Dans le cadre de la campagne organisée ces 6 et 7 août 2026, l’Hôpital Central de Yaoundé déploie un dispositif complet de dépistage gratuit et met en valeur la rigueur de son circuit de prise en charge pour briser la chaîne de transmission des hépatites.
La lutte contre les fléaux silencieux de notre époque exige une rigueur de chaque instant et une synergie d’actions institutionnelles irréprochables. C’est précisément dans cette optique que s’inscrit la grande campagne de sensibilisation et de dépistage gratuit des hépatites virales, qui se déroule ces 6 et 7 août 2026 au sein de l’Hôpital Central de Yaoundé. En plaçant cet événement sous le signe d’une mobilisation générale avec pour mot d’ordre de briser la maladie, l’hôpital réaffirme sa vocation de bouclier sanitaire et de référence incontournable dans la prise en charge des pathologies hépatiques au Cameroun.

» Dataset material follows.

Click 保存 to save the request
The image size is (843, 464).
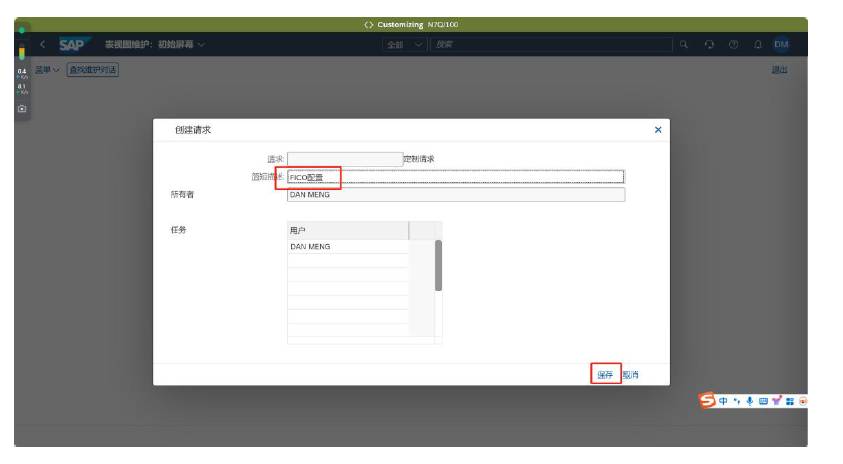click(x=605, y=375)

Cet événement majeur, qui coïncide avec la célébration des initiatives mondiales de lutte contre les hépatites, offre l’occasion idéale de rappeler que la prévention et le dépistage précoce demeurent les armes les plus redoutables pour sauver des vies et préserver l’avenir de la population.

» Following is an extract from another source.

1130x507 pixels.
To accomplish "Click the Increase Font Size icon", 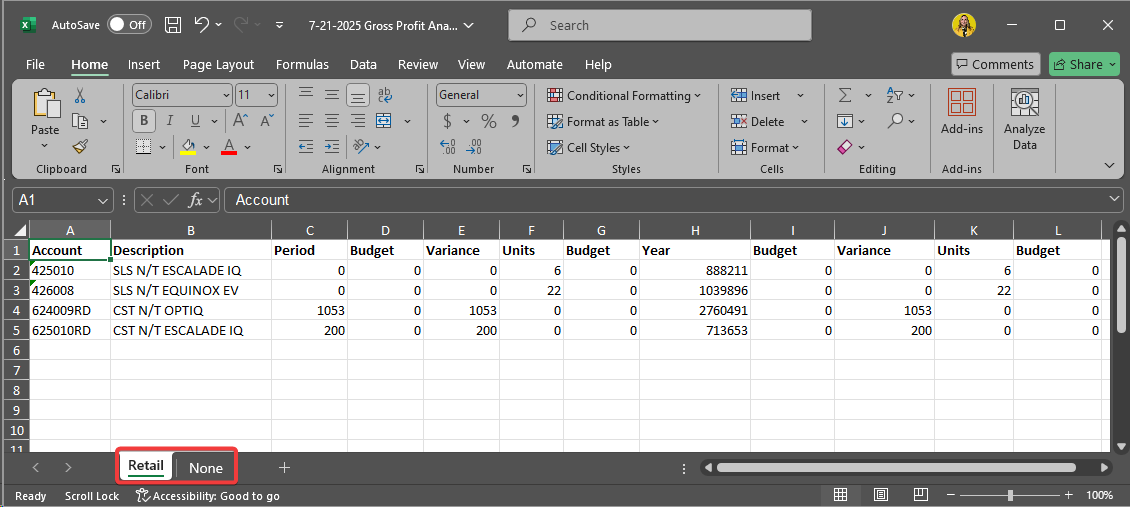I will 240,121.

Dès les premières heures de cette campagne, l’affluence témoigne de la pertinence de l’initiative portée par l’équipe dirigeante. Les portes du centre hospitalier grand ouvertes accueillent des centaines de citoyens venus bénéficier de services de dépistage gratuit et de conseils personnalisés prodigués par des professionnels de santé hautement qualifiés. Loin de se limiter à une simple opération de circonstance, cette démarche s’intègre dans un parcours de soins rigoureusement structuré et formalisé, pensé pour accompagner le patient infecté à chaque étapede son combat contre la maladie. Le circuit du patient, déployé avec une précision chirurgicale au sein de l’établissement, illustre la complexité mais aussi l’efficacité de la prise en charge médicale moderne.

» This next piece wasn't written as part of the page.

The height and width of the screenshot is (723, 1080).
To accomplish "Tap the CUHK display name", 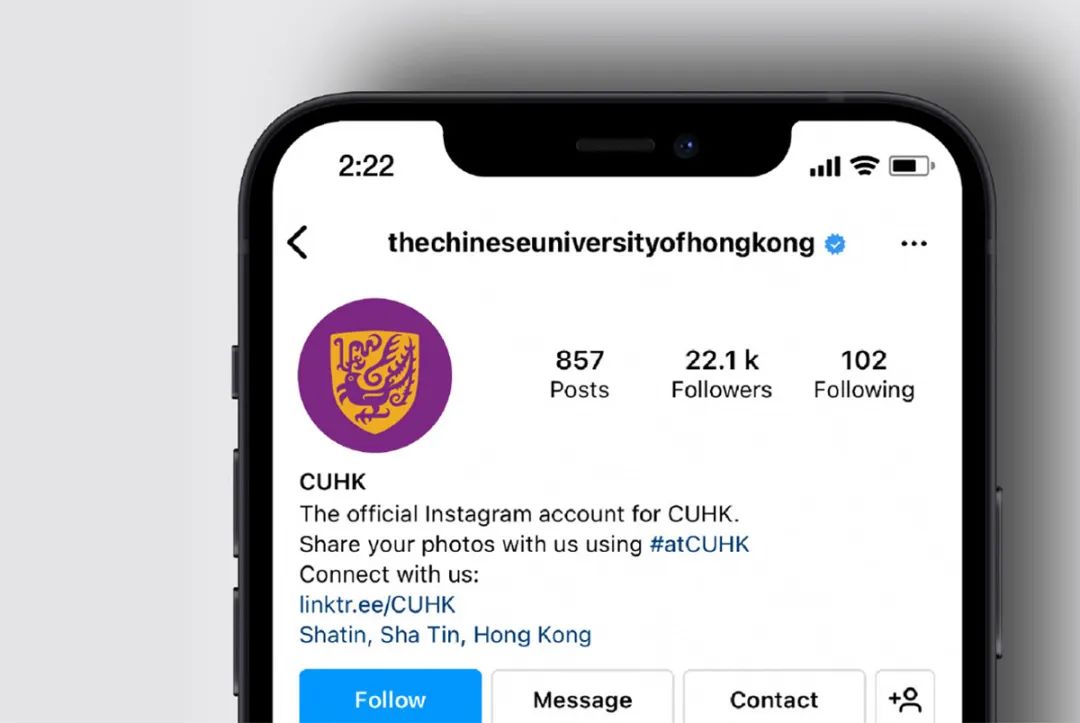I will [x=332, y=481].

Ce parcours débute dès l’accueil, qu’il s’agisse des consultations externes, de l’hôpital du jour, des urgences médico-chirurgicales, de la maternité ou de la banque de sang, avant de transiter par l’enregistrement systématique auprès du secrétariat médical. Le patient est ensuite orienté vers des spécialistes multidisciplinaires, regroupant hépato-gastro-entérologues, infectiologues, internistes, gynécologue-obstétriciens et médecins généralistes, garantissant une première évaluation clinique approfondie. Vient ensuite l’étape cruciale du bilan biologique complet, comprenant notamment les examens de la fonction hépatique, l’évaluation des transaminases, la bilirubine et l’échographie abdominale indispensable pour cartographier l’état du foie. La confirmation du diagnostic par biologie moléculaire permet d’asseoir la certitude médicale avant la prise de décision thérapeutique collégiale.
Dans le cas de situations complexes, une concertation approfondie au niveau du Conseil Thérapeutique d’Orientation garantit l’adéquation des protocoles les plus avancés. Le patient bénéficie par la suite d’une éducation thérapeutique indispensable, menée de concert par les médecins et des psychologues pour l’accompagner dans l’acceptation de sa pathologie et l’observance du traitement antiviral. Après le passage en pharmacie, le dispositif hospitalier assure un suivi clinique et biologique rigoureux, une surveillance attentive des complications éventuelles et un accompagnement à long terme menant, selon les cas, à la guérison pour l’hépatite C ou à un traitement prolongé et maîtrisé pour l’hépatite B. À travers cette organisation sans faille, l’Hôpital Central de Yaoundé démontre que la lutte contre les hépatites virales ne relève pas de l’impossible, mais d’une stratégie globale, humaine et scientifique articulée autour de l’excellence, de la qualité et de la probité.